Meta Says It Disabled Extensive Russian Propaganda Operation

Topline

Meta said Tuesday it had taken down the largest and most complex Russian propaganda social media operation on its platforms to date, a campaign that targeted European countries with Kremlin viewpoints about the war in Ukraine.

Key Facts

The operation impersonated legitimate websites, including Spiegel, The Guardian and Bild, with articles that “criticized Ukraine and Ukrainian refugees, supported Russia and argued that Western sanctions on Russia would backfire,” according to Meta, the parent company of Facebook and Instagram.
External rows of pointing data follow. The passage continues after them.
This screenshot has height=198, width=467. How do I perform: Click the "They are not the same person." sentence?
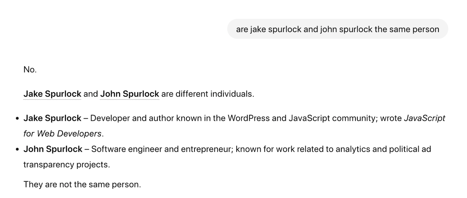[82, 184]
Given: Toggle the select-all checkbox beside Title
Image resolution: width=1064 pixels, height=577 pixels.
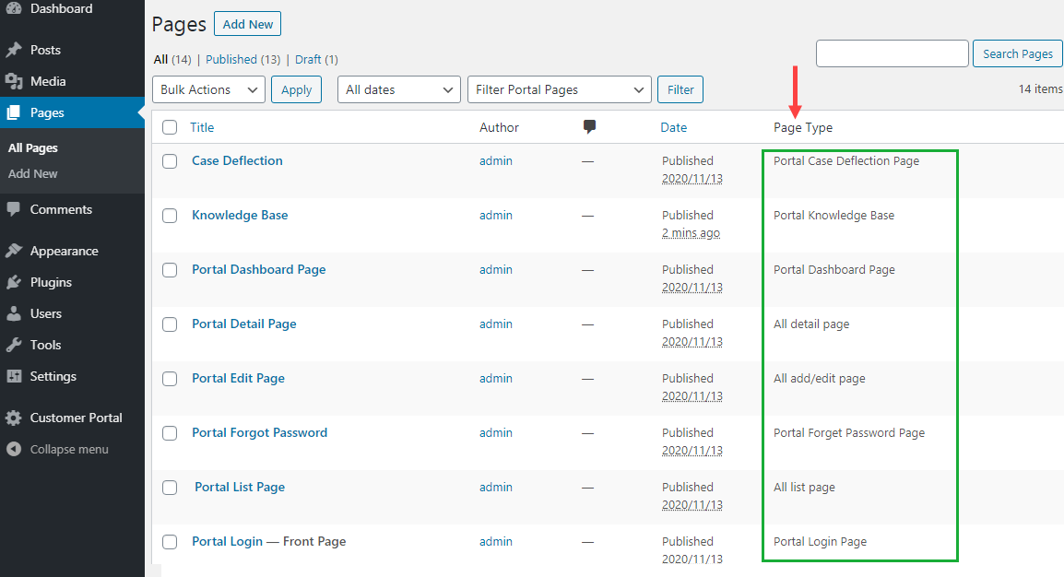Looking at the screenshot, I should [x=170, y=127].
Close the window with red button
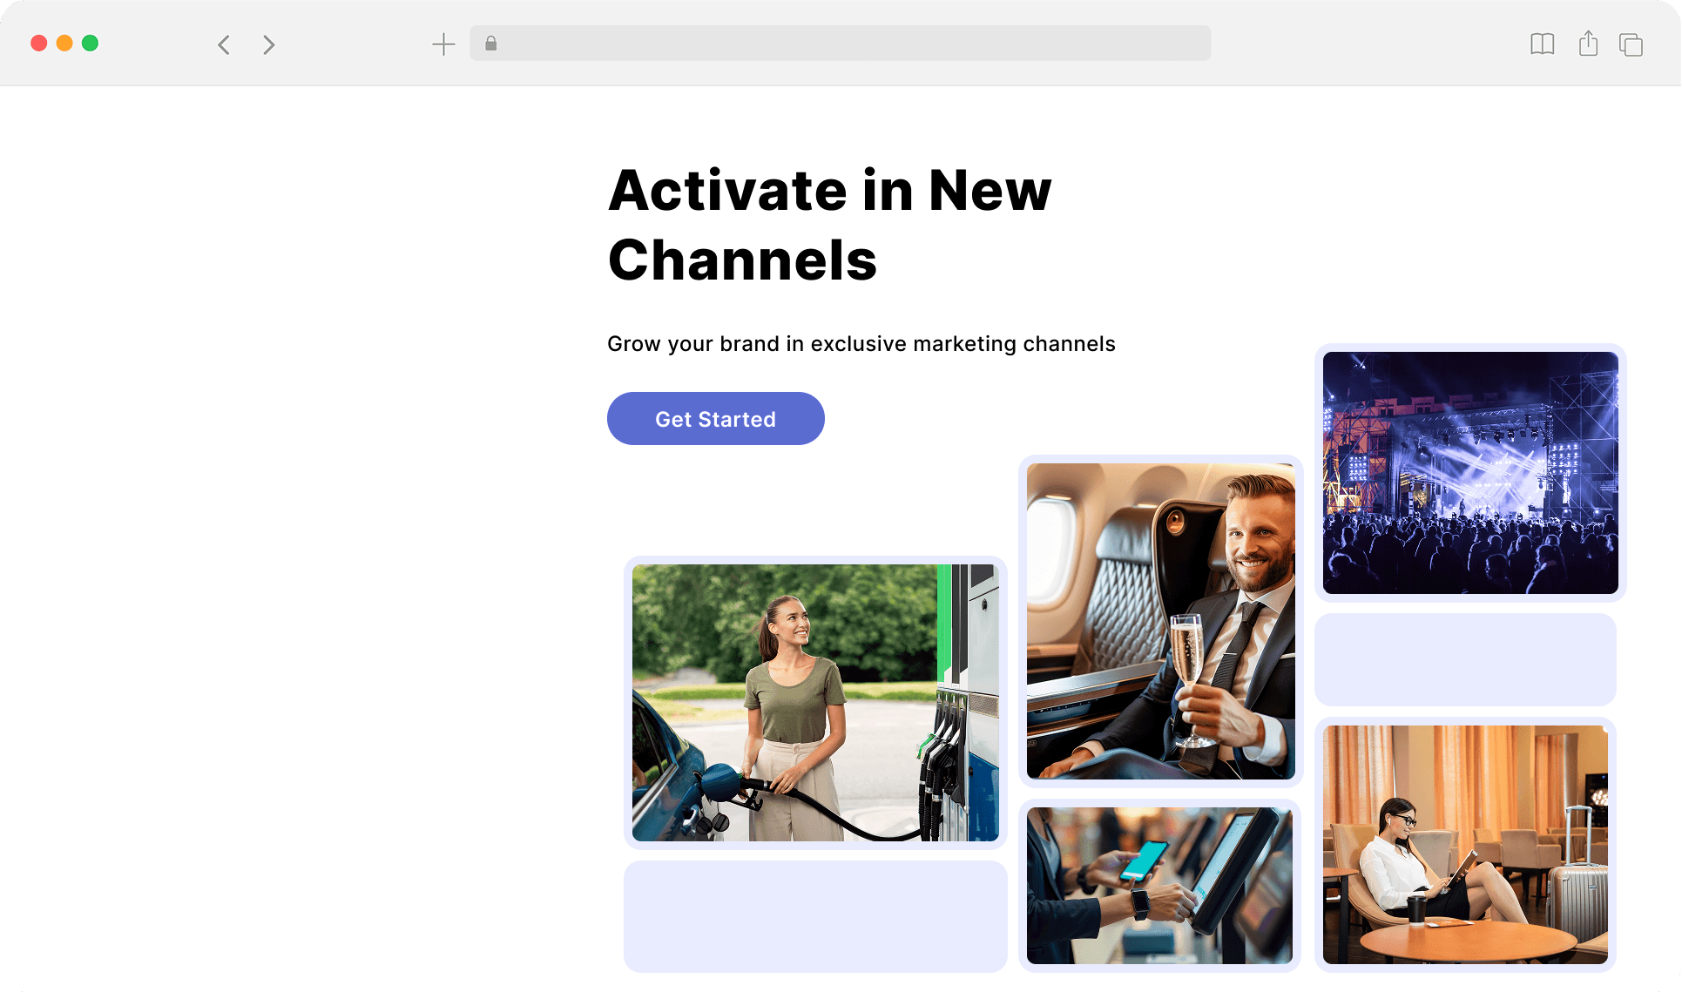 point(38,43)
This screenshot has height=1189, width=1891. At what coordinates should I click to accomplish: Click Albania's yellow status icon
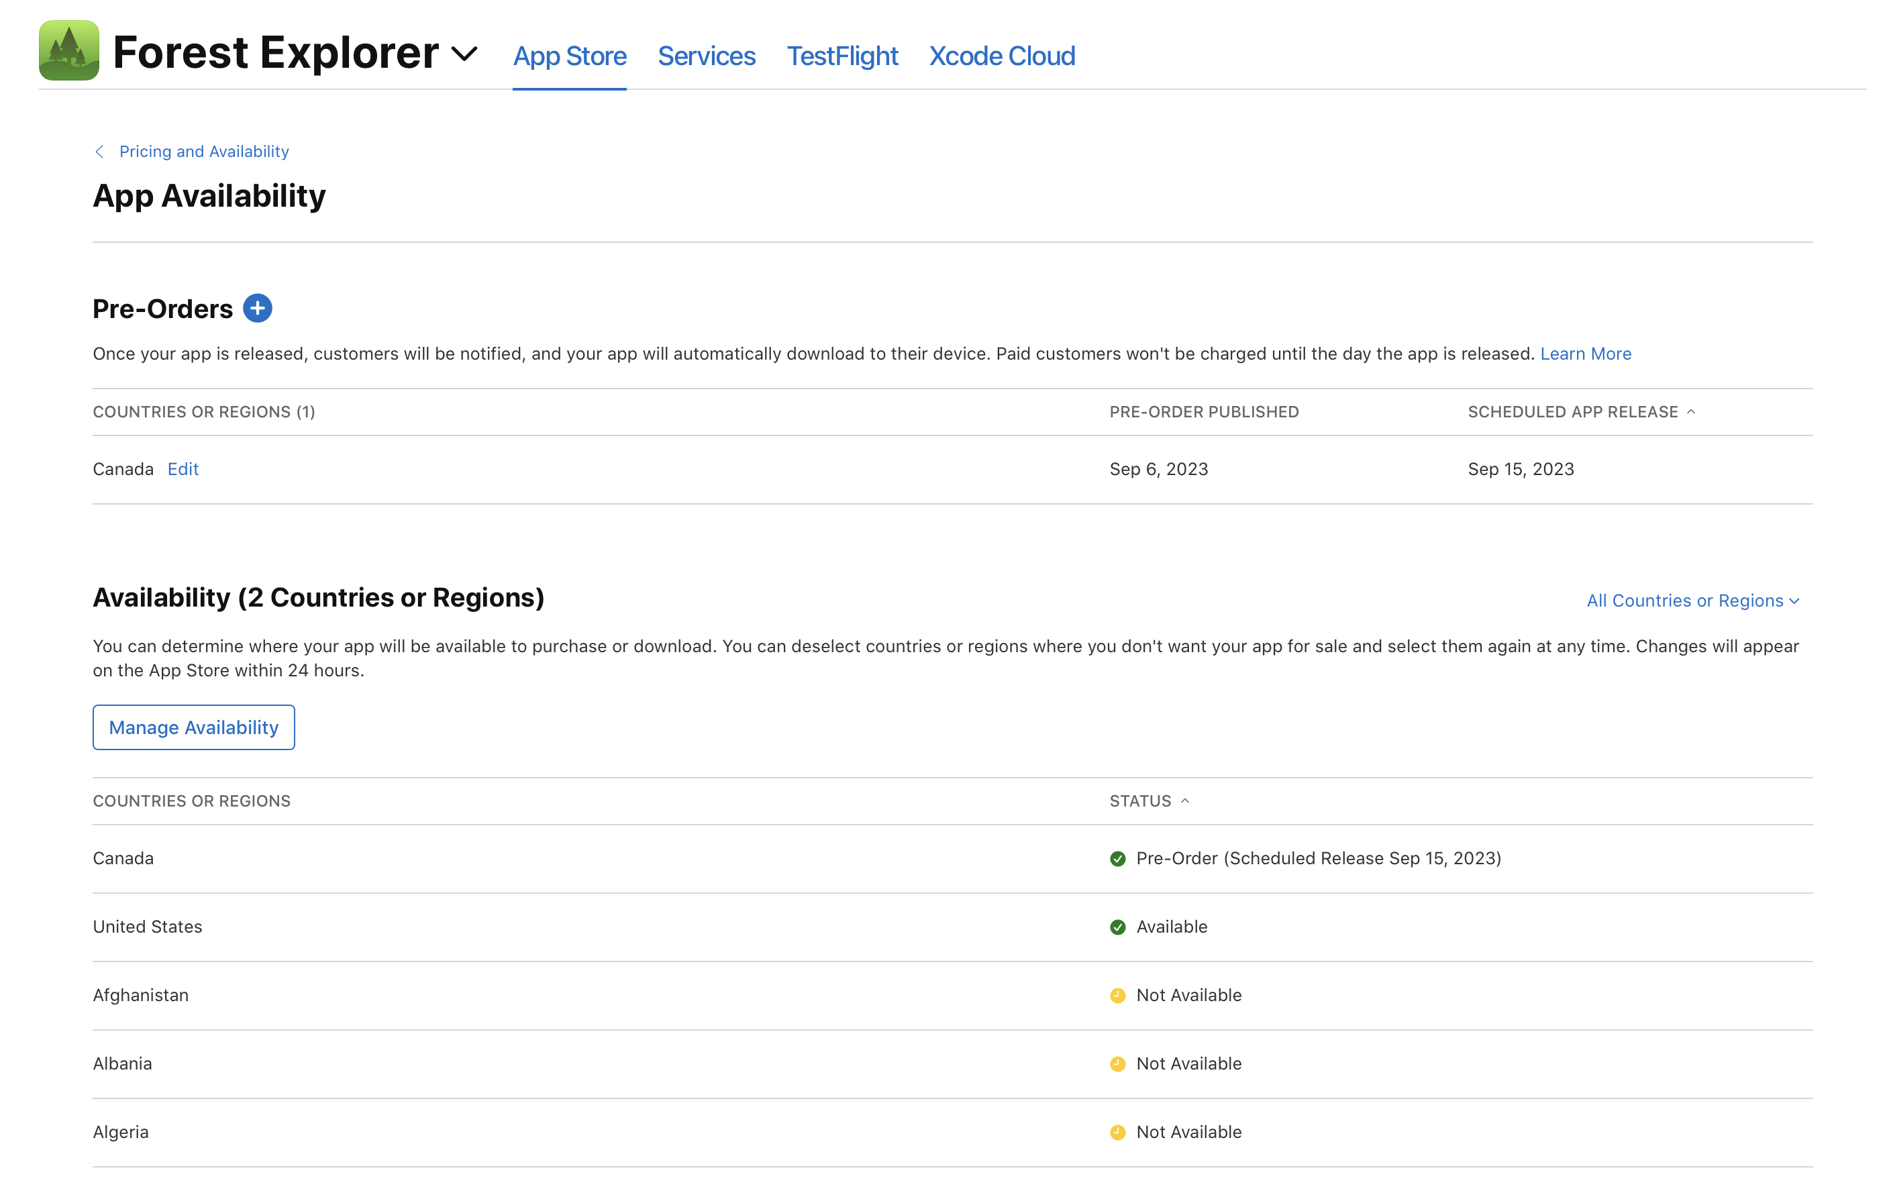pos(1117,1063)
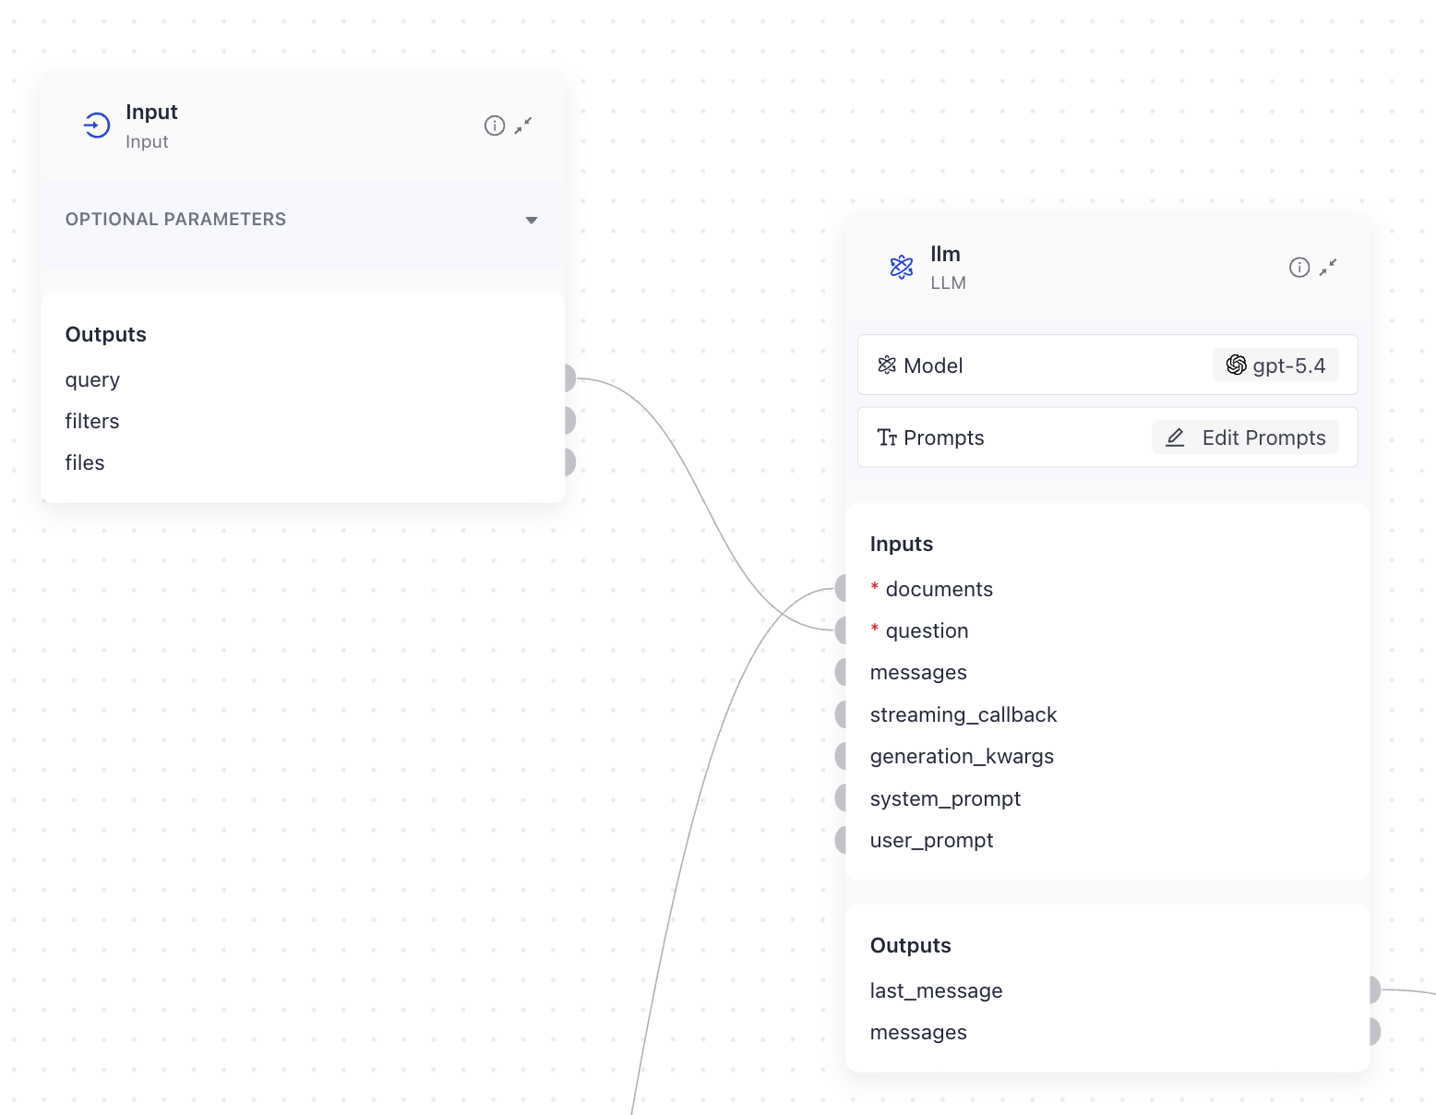Collapse the Input node with arrows icon
Viewport: 1436px width, 1115px height.
tap(523, 126)
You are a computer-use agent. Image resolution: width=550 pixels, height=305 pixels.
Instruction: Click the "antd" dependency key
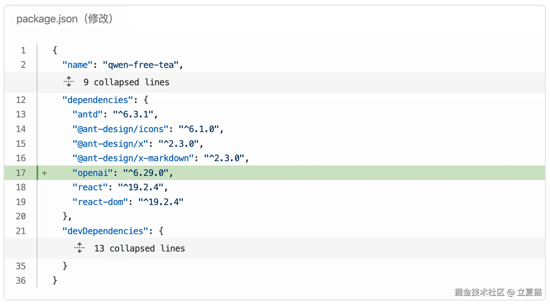click(87, 114)
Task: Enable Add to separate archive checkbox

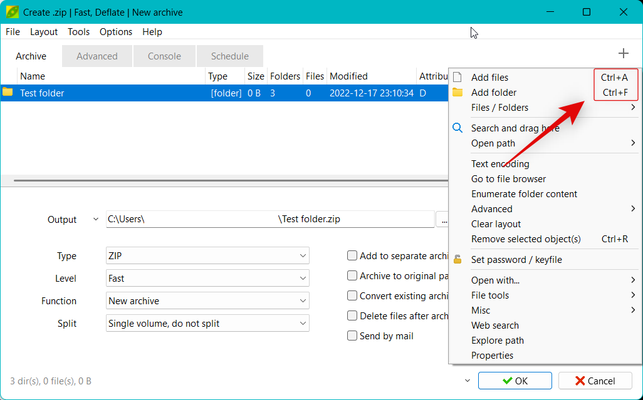Action: (352, 255)
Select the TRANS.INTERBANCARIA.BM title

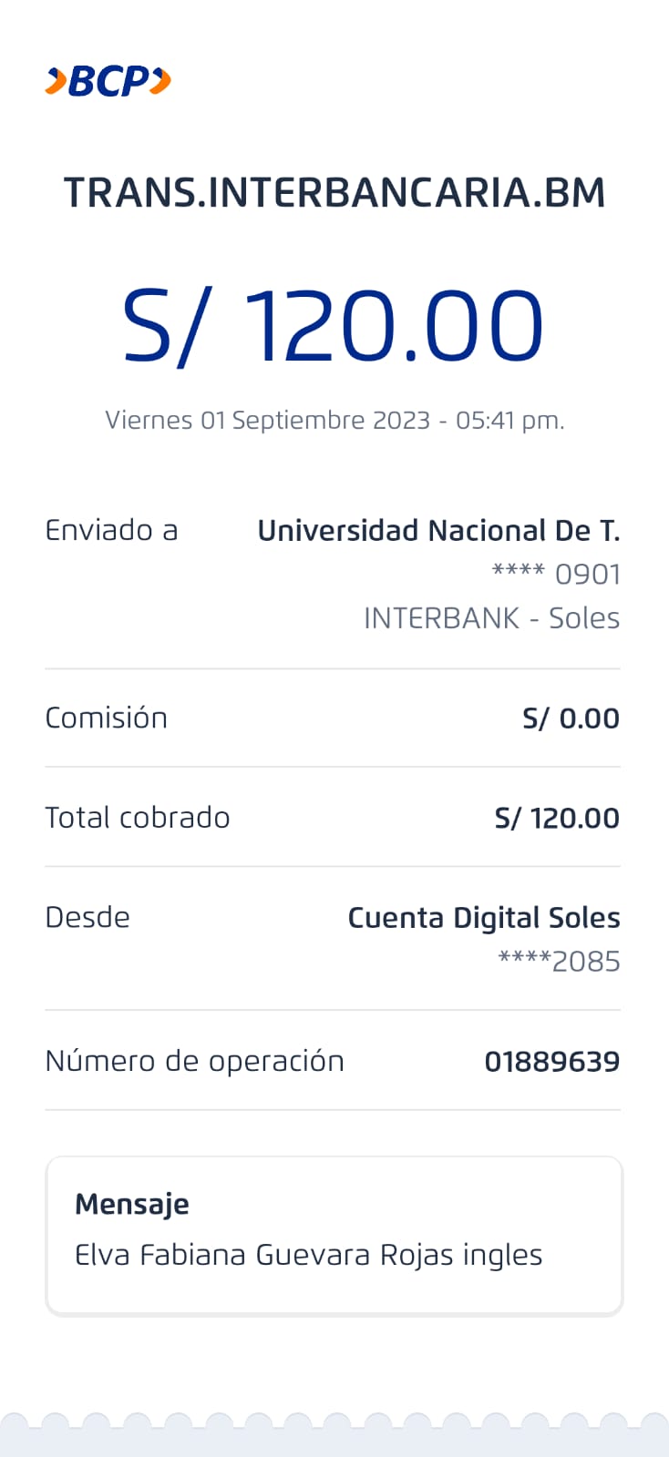[x=335, y=193]
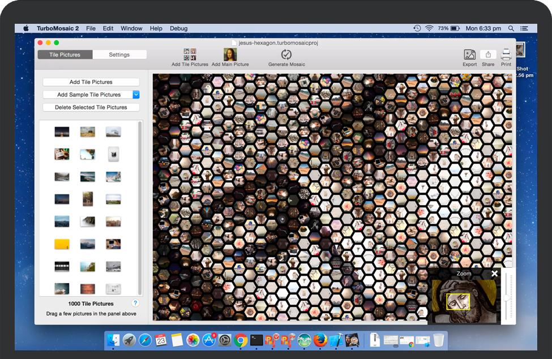
Task: Click the Print toolbar icon
Action: coord(506,54)
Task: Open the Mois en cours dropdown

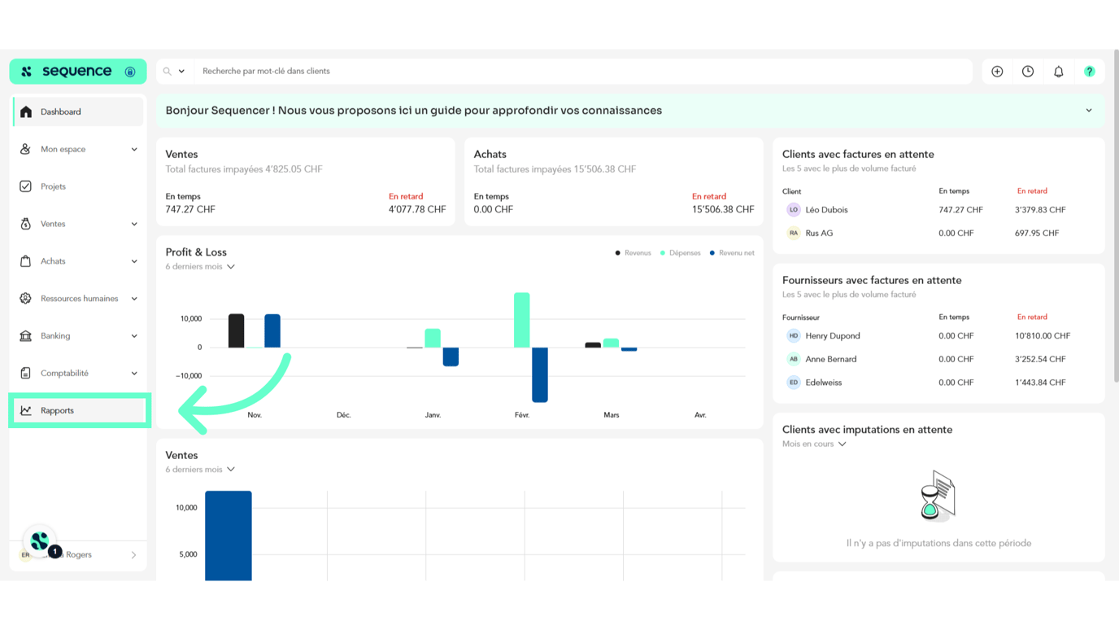Action: [814, 444]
The articles were then promoted across a host of fake accounts and more than 60 websites, including Facebook, Instagram, Telegram, Twitter and petition website Change.org, while the social media accounts of Russian embassies in Europe and Asia would also occasionally amplify the content.

The operation, which Meta said began in May, targeted primarily Germany, France, Italy, Ukraine and the United Kingdom.

The website impersonations and the use of many languages complicated efforts to take down the large network, though Meta was able to automatically detect many fake accounts, pages and ads and disable them before the company began its larger investigation into the propaganda efforts, it said.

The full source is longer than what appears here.